6月 18, 2026
浴室での事故を防ぐ環境整備

安全な入浴環境を構築するには、まず温度管理の徹底が最優先事項となる。脱衣所と浴室に暖房設備を導入し、居室との温度差を解消することは、ヒートショック対策として極めて有効である。設定温度の目安を20度以上に保ち、浴室に入る前にシャワーを出して蒸気で室内を温めるなどの工夫が、血圧の急激な変動を抑制する。高齢者の身体が温度変化に順応しにくい特性を考慮した設備投資が必要だ。
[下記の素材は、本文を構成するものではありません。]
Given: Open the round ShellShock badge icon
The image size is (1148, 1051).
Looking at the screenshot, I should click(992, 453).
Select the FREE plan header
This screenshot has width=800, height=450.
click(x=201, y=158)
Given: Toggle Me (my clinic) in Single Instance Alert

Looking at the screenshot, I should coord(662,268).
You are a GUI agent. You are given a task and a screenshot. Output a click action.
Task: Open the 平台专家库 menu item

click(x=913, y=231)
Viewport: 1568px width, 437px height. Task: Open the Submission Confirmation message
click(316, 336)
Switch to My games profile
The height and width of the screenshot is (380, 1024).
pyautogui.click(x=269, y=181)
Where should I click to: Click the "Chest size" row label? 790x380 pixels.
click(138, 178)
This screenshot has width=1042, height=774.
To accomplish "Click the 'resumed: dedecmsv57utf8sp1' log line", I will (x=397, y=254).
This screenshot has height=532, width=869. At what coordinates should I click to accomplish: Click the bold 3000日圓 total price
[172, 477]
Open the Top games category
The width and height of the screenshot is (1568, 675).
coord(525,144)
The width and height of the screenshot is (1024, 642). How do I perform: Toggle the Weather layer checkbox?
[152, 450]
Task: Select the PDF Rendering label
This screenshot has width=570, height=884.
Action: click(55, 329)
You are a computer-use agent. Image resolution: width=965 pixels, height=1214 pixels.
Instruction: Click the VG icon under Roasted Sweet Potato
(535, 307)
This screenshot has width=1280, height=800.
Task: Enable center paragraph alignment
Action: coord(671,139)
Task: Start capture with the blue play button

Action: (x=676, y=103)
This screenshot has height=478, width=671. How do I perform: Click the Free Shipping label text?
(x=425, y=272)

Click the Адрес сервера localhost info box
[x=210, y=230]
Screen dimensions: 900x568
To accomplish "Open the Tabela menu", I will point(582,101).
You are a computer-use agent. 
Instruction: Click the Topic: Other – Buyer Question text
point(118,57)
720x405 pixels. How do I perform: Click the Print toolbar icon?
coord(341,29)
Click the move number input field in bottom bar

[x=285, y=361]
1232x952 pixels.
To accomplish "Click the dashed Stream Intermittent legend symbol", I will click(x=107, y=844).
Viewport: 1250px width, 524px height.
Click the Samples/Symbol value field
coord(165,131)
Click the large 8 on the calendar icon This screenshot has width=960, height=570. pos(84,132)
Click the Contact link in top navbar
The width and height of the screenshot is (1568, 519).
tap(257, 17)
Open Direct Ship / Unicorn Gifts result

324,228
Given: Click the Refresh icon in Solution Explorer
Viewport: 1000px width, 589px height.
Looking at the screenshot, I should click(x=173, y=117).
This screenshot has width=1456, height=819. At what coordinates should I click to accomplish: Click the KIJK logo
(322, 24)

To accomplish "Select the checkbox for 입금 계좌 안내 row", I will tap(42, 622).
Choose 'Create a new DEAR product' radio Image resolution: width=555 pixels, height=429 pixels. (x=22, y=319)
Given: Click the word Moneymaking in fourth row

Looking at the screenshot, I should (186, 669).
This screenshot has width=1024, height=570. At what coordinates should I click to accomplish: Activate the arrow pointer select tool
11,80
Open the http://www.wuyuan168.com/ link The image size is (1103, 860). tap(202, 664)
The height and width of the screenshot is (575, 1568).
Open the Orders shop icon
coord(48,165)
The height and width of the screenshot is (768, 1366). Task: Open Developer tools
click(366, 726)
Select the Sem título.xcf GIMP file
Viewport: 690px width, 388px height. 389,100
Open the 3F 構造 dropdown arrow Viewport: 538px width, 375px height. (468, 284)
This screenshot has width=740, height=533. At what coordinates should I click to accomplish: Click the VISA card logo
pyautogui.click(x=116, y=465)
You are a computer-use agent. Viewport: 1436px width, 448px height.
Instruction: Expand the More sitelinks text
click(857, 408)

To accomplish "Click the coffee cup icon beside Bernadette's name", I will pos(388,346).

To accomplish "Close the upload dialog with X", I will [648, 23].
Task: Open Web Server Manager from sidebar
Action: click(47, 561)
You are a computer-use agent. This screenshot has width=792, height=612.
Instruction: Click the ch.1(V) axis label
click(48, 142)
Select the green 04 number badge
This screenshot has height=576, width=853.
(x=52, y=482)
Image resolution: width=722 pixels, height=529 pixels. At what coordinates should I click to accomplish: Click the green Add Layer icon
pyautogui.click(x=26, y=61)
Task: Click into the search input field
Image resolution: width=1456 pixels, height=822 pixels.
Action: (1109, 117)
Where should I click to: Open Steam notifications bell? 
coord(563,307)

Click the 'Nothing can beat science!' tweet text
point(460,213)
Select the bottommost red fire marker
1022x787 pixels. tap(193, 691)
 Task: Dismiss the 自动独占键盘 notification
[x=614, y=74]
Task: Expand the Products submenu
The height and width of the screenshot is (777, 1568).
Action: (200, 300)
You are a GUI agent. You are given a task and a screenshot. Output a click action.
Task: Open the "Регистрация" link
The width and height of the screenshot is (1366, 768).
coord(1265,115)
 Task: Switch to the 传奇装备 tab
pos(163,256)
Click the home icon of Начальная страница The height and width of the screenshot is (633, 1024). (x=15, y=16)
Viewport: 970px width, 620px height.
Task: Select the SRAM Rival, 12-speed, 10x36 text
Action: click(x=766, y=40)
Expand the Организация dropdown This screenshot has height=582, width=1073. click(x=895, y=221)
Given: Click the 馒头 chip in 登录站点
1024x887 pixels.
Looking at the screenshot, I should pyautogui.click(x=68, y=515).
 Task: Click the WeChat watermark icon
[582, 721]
物理的な移動を補助する手すりの設置は、転倒防止の要となる。浴槽への出入り、立ち上がり、洗い場での移動といった動作動線に合わせて、縦横に手すりを配置する。この際、高齢者の実際のリーチや握力を確認し、適切な太さと位置に固定することが重要である。また、床材には滑り止め加工が施された素材を選択し、水はけの良い環境を整えることで、転倒の直接的な原因となる足元の不安定さを解消する。

段差の解消と呼び出しブザーの設置は、事故の早期発見と予防の両面で機能する。わずかな段差であっても高齢者にとってはつまずきの原因となるため、グレーチングを用いた段差解消や、出入り口の有効幅の確保が望ましい。万が一の事態に備え、浴室内と脱衣所の低い位置に防水仕様の呼び出しブザーを設置しておくことは、迅速な救助を可能にする。一人で入浴する場合でも、外部と繋がる安心感があることが重要である。

浴槽そのものの選択や補高便座の活用も、身体負担を軽減する。深い浴槽は跨ぎ動作が大きく不安定になるため、浅型の浴槽に変更するか、浴槽内に踏み台を設置して水位を調整する工夫が有効である。環境整備は、単に便利な道具を揃えることではない。利用者の身体状況に合わせ、残存機能を活かしつつ、どの動作にリスクが潜んでいるかを分析して最適化するプロセスそのものなのである。